Vine might be coming back from the dead nearly a year after its unceremonious end. And while Wednesday’s cryptic tease from the video app’s cofounder had the internet rejoicing, what about those who became the first — and, at least for now, only — generation of Vine superstars? Inverse reached out to some of them to see whether they are excited about the prospect of resuming their video-looping ways.

Twitter shut the app down in January amid a series of budget and staff cuts. Since then, Vine’s content has morphed into nostalgic internet memories, left to be compiled into YouTube clips. While Vine never attained the kind of popularity that similar apps like Snapchat or Instagram did, its unique format of looping six-second made it a cult classic among the internet faithful, who mourned its loss as one of the few unambiguously good things about being online.

One of the founders of Vine was listening, it seems, as cofounder Dom Hoffman tweeted an image Wednesday captioned “V2.” Though he is yet to elaborate on his plans, this comes a week after a series of tweets in which Hofmann said he wanted to make a followup to the beloved app.

The news sent a shockwave through the Vine-loving internet, with one tweet from social media specialist Danny Fratella summing up the general mood.

But all jokes about former Vine stars rising from the dead aside, a number of them are excited yet cautious to get back on the platform that made them famous.

Exhibit A: comedian and actress Brittany Furlan, who was the most followed female star on Vine until November 2015, when she left the social network.

After we informed Furlan of the Vine 2 announcement, she understandably expressed some concern.

The 31-year-old became known for her humorous, raunchy Vines incorporating jokes snippets of her day-to-day routine. These included her dog, dating men, and singing along to pop music.

Another comedian who made a name for himself on the 6-second-video-loop app is Ben Cahn. Cahn, known for his awkwardly-staged funny Vines, tells Inverse he’d get on Vine 2 “in a heartbeat.”

“Just imagining the influx of people flocking back to it is making me smile,” he says, dismissing all the jokes about what Viners have been doing since the app shut down earlier this year.

“There have been ideas I’ve wanted to do that would only work on Vine, and I’m excited to have a fresh start and not have worry about engagement or numbers.”

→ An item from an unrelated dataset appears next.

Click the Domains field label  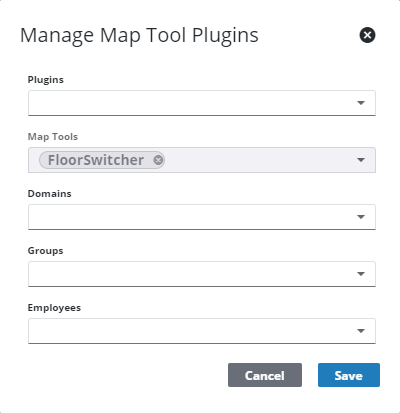tap(49, 194)
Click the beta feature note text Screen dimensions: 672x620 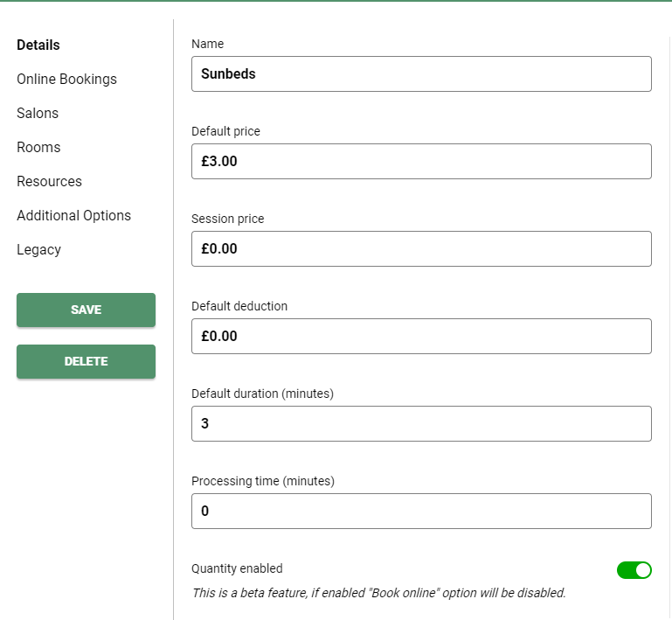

While there is no word in what Vine 2 will look like, it will be interesting to see what the formerly Twitter-owned platform comes up with in terms of branding.

Arguably one of Vine’s biggest hurdles was monetizing its relatively big draw of niche comedians. Since Vine’s shutdown, similar platforms like Instagram and Snapchat have upped their game by giving creators more freedom to work with in terms of video creativity. Take for instance, the wild popularity of Instagram Stories since its introduction in the past year.

There’s also the question of who will back the app. For now, it’s nobody: Hofmann indicated in his tweets last week that the Vine followup is an independent project. While Twitter did eventually kill Vine after giving it at best mixed support, its relatively seamless integration with its massive social media platform gave the app — and its stars — reach that would likely elude a V2 without any larger company behind it.

It’s hard to tell if users would eventually lose interest again like they did with the original Vine, but Cahn says a second iteration will be especially fun to watch.

“Now that creators know what their voice is, there won’t be that initial learning curve that really brought the community together,” he explains, noting that Vine’s initial niche user base revolved around figuring out the medium collectively. There’s also an opportunity to avoid some of the pitfalls that cost Vine the casual users that are necessary to supplement its hardcore fans.

“Will there be stops in place to prevent the annoyances that drove people away?” Cahn says. He even wonders if a new Vine would tweak algorithms to keep certain niche content out of mainstream feeds.

He notes the original Vine had a “prevalence of subjective comedy bits that the masses seemed to love, but ultimately drove away more mature, older audiences.” He gave “smack cam” and twerking as examples of these niche comedy trends. For those unfamiliar, it’s better seen than explained.

One thing is for sure: Even a year after the app’s death, you can always count on your favorite Vine star to make you laugh uncontrollably in public. Hopefully that will soon mean more than just seeking out their archive on YouTube or the old Vine site.